Obviously when you reduce your debts you also reduce your savings but thinking about it from the perspective of your total net worth which is measured by comparing your assets with your liabilities. With most people’s personal finances, the returns that they are earning on their investments is lower than the amounts that they are losing to interest repayments. If you pay off your consumer loans or credit cards which might be charged at 12% interest this is most likely to be beneficial because investments generally only earn between 5 and 10% return per year. Although you may earn more by investing in a hot stock tip or a piece of real estate, there is always a risk associated with investments with high rates of return so paying off your debts is usually the less risky option in the long run.

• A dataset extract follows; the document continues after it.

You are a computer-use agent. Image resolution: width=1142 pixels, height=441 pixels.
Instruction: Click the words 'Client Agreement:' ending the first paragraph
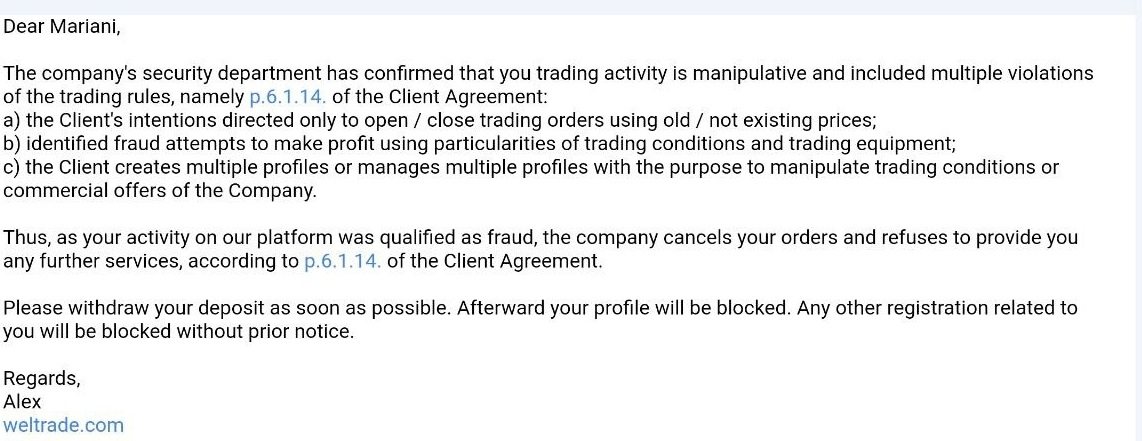(467, 97)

One strategy you can use in your personal finances to work toward the goal of paying off your consumer debts is to compare the credit products that you are using at the moment. An example is a credit card. Credit cards now have a bewildering array of various interest rates, features, awards programs annual fee regimes and cash back incentives. If you analyse your spending patterns and your ability to pay off your existing consumer debts you can often work out a better deal on your credit card by finding a product that suits you better. This may involve leveraging a good credit history or it may involve observing that you hardly ever travel meaning that you do not need a card with frequent flyer miles which translates into a lower interest rate that benefits you. One of the complicated things to work out is how to compare all of the products out there. There are a number of credit card comparison tools available now which can assist with this process.